The scientists and engineers competing in the Qualcomm Tricorder X Prize—a $10 million competition to build a handheld tricorder (see: Star Trek) that can rapidly measure vital signs—are attempting to create well-designed, reliable products that work. While high school students don’t generally have the technical know-how to make a working tricorder, they’re more creative than many adults. Just look at the juniors at Da Vinci Design High School in Hawthorne, California, all of whom have come up with ingenious tricorder designs of their own.
Industrial design consulting firm Karten Design is just 10 miles down the road from Da Vinci—a collaboration with a design high school makes sense. So Karten and teachers in the biology and history departments at the high school came together to create a project for students that would merge the idea of immigration with biology. The end result: a "tricorder lite" project that challenged 130 students to create a tricorder designed to address diseases faced by immigrants in the late 1800s and early 1900s. Many of these diseases—including pneumonia and malaria—are still prevalent today.
Early on in the process, Karten brought in the X Prize Foundation to contribute to the project. "Part of our mission at the foundation is educational in nature. In the first round, the conceptual stage, we came in and gave [students] commentary and critiques on what they were doing," explains Mark Winter, senior director for the Qualcomm Tricorder X Prize.

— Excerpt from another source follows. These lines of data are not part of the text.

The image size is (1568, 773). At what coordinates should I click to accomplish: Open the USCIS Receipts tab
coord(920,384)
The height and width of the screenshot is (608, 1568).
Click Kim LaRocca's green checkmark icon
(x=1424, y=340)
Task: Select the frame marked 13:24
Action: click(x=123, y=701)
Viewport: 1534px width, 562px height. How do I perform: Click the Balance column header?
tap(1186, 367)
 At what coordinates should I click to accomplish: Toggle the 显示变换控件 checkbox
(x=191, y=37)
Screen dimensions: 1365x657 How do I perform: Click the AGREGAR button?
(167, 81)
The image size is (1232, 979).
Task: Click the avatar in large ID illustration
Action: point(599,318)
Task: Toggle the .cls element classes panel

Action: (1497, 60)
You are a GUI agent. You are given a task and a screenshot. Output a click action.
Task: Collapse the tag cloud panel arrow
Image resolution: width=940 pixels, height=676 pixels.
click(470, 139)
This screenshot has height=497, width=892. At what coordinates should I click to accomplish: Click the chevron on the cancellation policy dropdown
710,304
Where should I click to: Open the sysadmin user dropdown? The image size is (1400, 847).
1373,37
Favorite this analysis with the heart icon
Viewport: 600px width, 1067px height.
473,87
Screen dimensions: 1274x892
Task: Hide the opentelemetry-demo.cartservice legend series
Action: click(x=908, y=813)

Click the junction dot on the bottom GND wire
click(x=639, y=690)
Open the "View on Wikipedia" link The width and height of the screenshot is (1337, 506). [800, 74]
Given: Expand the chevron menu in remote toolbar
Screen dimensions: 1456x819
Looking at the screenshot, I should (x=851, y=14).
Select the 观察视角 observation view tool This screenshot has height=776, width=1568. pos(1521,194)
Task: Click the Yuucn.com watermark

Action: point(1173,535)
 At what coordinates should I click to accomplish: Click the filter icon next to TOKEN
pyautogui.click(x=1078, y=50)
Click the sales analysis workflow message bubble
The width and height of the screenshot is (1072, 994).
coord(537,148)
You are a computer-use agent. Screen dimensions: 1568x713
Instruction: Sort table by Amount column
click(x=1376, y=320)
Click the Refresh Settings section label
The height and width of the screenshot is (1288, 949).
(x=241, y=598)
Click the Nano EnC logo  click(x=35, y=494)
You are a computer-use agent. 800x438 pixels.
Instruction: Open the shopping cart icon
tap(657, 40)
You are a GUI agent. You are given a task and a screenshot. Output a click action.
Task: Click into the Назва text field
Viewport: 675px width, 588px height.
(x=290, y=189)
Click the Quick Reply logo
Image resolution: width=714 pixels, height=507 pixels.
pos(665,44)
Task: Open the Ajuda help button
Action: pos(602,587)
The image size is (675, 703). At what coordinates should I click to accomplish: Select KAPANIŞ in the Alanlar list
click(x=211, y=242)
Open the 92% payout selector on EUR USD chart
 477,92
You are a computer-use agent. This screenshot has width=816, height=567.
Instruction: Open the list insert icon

The students were divided into groups of four and five; they were assigned specific immigrant groups to focus on (Irish, Polish, Russian, etc.) as well as a target user group—mothers, for example. The kids started working on their projects six weeks before the school held an exhibition night. "We chipped off a little week by week, and in classes taught content that would be relevant. Karten taught them a lot about the design process—the methods behind what designers do, how they think outside the box," says Rick Barclay, an 11th grade U.S. history teacher at Da Vinci.
Winter cites the Tuberculosis Breathalyzer System, designed for mothers suffering from tuberculosis, as one of his favorite designs. The device is meant to be used in the shower, when the mother has a couple minutes to herself. "They were looking at ways to contain and control inhaled respiratory agents that you don’t want to let loose into the environment," says Winter. If the tuberculosis becomes severe, a wireless telemedicine system alerts nearby paramedic stations.
Another particularly well-done design is the Safari Mask Breathing Treatment, an animal-themed pneumonia vaccine dispenser for kids. The vaccine is dispensed as a candy-flavored vapor. "In the end, the students ended up being extremely proud of their products," says Brittney Larkin, an 11th grade biology teacher at Da Vinci.
This isn’t the first time Karten worked with the high school; one project with freshmen encouraged students to create their own functional headphones and use them to play poetry on social justice. The X Prize Foundation also works with other student groups in high schools and universities.
The Da Vinci project was the first educational initiative for the Qualcomm Tricorder X Prize, but there will be more to come. "It’s challenging to teach innovation. Being able to stage and structure something that has a real-world problem with real-world constraints and limitations and allow students to investigate the problem with those in mind is not something that’s easy to do," says Winter. "To the degree we can bring knowledge and design of the prize to these academic organizations, we can help them stage that experience and allow students to understand the challenges and opportunities … to provide that framework of experience."